**EXERCISE PROMPT:** Produce a copy of every line in the records that holds the string "will".

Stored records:

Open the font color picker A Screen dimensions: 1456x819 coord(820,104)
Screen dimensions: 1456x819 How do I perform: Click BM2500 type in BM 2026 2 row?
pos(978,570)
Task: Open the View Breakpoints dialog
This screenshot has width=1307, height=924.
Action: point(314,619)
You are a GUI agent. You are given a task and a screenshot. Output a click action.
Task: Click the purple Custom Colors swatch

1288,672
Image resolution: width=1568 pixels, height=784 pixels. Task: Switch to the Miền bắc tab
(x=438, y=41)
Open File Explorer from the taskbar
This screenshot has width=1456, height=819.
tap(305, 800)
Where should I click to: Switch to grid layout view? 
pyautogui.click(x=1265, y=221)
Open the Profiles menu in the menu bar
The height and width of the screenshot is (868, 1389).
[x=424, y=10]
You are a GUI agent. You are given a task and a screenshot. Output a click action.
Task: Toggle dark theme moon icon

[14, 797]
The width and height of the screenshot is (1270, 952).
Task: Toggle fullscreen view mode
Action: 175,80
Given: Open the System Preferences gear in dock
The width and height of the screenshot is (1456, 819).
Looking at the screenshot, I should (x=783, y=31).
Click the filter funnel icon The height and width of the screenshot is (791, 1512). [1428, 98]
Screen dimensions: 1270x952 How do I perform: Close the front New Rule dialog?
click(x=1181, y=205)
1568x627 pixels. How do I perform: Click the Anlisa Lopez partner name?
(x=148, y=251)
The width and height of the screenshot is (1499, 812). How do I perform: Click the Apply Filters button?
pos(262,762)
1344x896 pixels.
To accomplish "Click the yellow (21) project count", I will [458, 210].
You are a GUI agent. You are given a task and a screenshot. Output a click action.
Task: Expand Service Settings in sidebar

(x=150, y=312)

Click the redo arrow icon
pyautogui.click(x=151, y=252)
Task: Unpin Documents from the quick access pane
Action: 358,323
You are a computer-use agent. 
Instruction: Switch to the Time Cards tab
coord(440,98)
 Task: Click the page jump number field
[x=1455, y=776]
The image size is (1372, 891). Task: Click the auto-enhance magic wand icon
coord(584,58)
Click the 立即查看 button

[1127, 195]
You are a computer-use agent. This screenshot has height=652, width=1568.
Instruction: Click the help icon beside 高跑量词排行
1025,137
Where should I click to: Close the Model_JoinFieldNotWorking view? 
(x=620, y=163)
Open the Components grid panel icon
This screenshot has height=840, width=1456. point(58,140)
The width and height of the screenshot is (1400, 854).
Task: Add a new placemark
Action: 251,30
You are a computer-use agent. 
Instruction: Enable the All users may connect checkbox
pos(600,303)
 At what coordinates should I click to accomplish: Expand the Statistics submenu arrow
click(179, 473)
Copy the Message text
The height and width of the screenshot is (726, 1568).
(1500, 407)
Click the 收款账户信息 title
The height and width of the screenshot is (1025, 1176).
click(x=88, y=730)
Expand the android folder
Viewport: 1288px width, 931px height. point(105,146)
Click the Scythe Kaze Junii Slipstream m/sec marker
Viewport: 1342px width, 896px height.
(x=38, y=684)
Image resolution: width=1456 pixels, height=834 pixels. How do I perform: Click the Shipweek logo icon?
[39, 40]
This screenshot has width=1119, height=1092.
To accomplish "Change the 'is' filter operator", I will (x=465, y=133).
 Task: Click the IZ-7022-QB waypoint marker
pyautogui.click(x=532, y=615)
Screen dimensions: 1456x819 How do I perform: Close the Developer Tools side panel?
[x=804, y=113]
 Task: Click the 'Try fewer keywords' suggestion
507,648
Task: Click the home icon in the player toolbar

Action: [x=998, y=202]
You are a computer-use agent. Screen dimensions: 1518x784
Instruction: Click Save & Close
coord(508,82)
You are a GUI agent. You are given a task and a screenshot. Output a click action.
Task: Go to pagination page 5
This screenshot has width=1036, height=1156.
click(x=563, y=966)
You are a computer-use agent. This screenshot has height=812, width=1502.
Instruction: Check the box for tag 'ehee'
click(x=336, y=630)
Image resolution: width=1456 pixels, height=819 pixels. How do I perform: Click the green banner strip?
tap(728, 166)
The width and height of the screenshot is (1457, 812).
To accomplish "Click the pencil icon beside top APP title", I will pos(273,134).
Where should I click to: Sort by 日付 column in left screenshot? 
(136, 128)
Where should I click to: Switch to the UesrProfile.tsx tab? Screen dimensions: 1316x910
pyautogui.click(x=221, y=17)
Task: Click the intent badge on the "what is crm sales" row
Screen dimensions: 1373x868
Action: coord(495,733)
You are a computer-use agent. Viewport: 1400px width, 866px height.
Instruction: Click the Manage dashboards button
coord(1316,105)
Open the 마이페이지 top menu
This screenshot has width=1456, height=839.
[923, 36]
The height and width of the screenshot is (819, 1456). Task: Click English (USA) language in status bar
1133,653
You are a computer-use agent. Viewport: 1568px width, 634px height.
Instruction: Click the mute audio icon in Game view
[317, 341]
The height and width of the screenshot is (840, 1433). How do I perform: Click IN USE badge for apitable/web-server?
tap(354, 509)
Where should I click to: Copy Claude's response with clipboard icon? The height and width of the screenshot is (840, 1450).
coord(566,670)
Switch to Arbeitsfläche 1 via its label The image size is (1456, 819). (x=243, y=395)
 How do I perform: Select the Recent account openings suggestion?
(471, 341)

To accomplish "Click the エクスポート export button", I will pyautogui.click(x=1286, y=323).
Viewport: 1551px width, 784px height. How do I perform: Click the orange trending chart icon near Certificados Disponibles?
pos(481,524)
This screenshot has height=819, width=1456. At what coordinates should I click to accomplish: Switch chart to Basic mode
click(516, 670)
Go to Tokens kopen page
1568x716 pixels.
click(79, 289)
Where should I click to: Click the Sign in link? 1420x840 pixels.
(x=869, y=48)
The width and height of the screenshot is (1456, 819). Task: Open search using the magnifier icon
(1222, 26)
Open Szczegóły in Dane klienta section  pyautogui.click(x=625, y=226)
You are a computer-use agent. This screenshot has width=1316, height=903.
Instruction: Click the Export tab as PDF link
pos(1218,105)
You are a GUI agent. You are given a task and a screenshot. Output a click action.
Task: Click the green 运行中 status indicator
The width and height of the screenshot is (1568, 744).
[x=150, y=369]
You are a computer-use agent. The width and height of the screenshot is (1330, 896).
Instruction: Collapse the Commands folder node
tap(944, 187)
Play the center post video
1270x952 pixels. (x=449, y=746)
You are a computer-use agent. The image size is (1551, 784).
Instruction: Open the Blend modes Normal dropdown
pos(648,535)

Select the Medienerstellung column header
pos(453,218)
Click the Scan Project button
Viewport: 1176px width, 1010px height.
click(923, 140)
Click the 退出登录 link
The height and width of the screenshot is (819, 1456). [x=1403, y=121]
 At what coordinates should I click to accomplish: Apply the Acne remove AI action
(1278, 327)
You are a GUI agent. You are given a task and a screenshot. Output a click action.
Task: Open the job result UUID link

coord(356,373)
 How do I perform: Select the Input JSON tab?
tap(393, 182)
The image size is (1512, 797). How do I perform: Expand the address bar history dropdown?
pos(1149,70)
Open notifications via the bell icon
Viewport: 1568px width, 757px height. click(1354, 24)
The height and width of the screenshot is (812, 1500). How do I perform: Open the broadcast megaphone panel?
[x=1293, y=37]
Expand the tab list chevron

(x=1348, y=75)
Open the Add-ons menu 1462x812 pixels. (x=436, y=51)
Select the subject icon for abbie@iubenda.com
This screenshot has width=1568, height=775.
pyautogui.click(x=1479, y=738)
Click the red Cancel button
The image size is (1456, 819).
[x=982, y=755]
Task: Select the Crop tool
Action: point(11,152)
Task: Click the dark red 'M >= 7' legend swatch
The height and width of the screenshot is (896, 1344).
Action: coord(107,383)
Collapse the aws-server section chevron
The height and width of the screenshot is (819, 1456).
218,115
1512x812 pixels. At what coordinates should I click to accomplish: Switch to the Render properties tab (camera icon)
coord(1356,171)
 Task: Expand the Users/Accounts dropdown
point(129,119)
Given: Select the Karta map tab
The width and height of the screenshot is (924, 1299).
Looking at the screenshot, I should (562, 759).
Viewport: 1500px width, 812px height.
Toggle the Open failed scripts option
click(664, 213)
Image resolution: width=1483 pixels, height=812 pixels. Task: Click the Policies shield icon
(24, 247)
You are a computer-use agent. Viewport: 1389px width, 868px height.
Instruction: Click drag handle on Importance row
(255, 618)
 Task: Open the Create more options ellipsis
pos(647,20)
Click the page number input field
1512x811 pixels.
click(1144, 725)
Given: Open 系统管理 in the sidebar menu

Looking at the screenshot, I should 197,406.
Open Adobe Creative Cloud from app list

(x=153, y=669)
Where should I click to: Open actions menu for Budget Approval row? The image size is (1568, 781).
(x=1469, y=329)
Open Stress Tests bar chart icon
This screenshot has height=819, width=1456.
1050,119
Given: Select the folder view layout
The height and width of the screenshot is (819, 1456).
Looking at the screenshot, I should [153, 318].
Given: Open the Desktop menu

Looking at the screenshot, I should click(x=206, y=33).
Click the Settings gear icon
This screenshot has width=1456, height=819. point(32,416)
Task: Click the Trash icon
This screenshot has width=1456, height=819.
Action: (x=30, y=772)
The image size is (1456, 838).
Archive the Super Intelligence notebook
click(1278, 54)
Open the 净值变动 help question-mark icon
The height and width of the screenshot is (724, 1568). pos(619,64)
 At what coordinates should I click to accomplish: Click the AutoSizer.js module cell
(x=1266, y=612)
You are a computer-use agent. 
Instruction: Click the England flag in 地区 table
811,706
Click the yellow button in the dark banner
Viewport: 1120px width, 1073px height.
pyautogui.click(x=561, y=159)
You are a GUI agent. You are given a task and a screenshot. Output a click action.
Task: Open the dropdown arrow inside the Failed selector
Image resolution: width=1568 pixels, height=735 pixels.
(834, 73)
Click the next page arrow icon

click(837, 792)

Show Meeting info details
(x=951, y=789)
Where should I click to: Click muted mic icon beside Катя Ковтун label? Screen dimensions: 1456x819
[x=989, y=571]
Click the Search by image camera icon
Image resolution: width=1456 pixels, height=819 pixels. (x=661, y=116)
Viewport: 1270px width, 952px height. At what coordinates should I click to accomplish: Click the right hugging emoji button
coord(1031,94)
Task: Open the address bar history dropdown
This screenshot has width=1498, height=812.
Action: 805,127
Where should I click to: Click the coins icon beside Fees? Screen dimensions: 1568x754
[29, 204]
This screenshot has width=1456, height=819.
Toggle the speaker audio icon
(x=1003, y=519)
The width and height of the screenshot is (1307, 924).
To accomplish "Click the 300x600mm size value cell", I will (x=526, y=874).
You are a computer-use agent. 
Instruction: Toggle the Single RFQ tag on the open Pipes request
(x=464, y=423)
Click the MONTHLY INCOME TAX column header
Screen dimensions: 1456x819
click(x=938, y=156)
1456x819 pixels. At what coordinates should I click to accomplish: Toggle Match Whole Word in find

**TASK OUTPUT:**
To accomplish "Click the yellow (21) project count", I will [458, 210].
To accomplish "Change the 'is' filter operator", I will (x=465, y=133).
To accomplish "Click the pencil icon beside top APP title", I will pos(273,134).
To accomplish "Click the エクスポート export button", I will pyautogui.click(x=1286, y=323).
To accomplish "Click the 300x600mm size value cell", I will (x=526, y=874).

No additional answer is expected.